▸ Exercise objective:
Tally how many lines of the records below contain the word "Task", treating uppercase and lowercase letters as distinct. Reply with that number alone.

▸ Information shown:
——
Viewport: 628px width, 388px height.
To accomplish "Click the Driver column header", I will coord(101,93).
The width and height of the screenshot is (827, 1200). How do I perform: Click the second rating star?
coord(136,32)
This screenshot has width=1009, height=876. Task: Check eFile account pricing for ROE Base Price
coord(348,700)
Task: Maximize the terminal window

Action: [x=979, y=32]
——
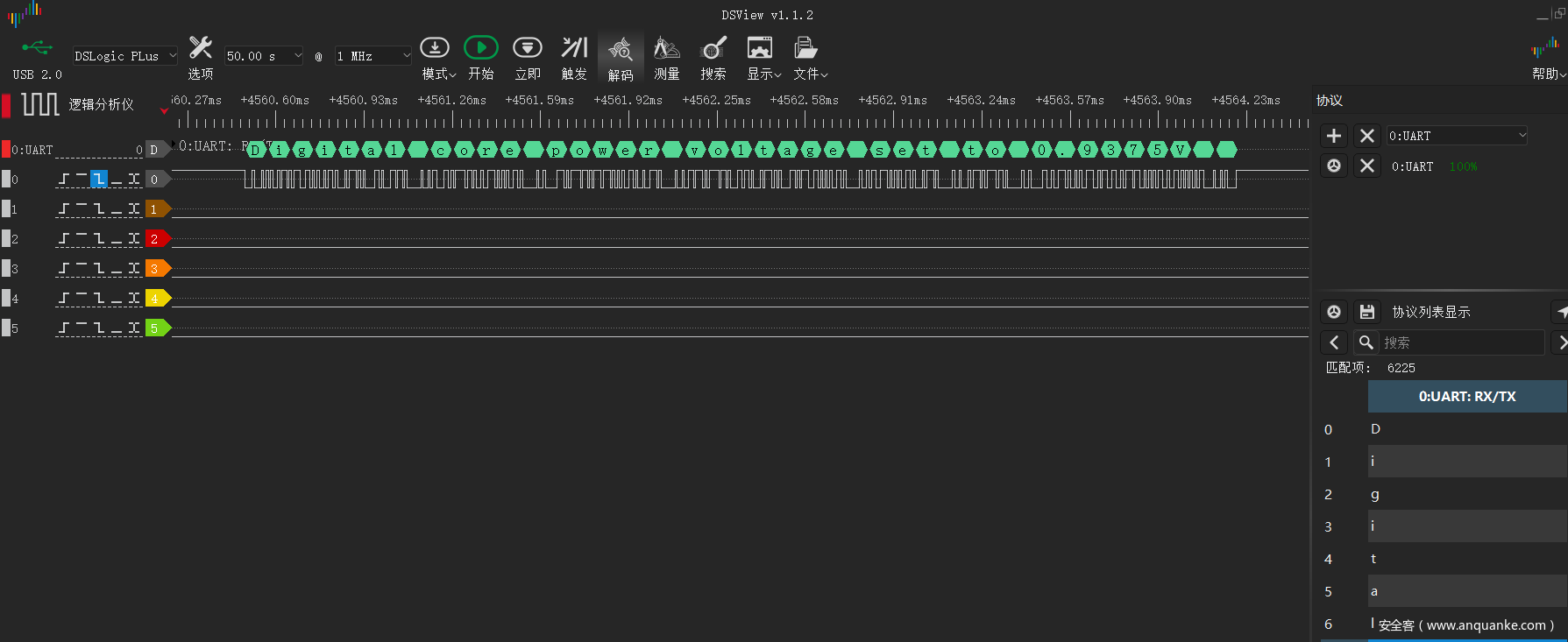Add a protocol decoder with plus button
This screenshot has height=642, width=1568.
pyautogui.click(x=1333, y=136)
——
▸ Output:
2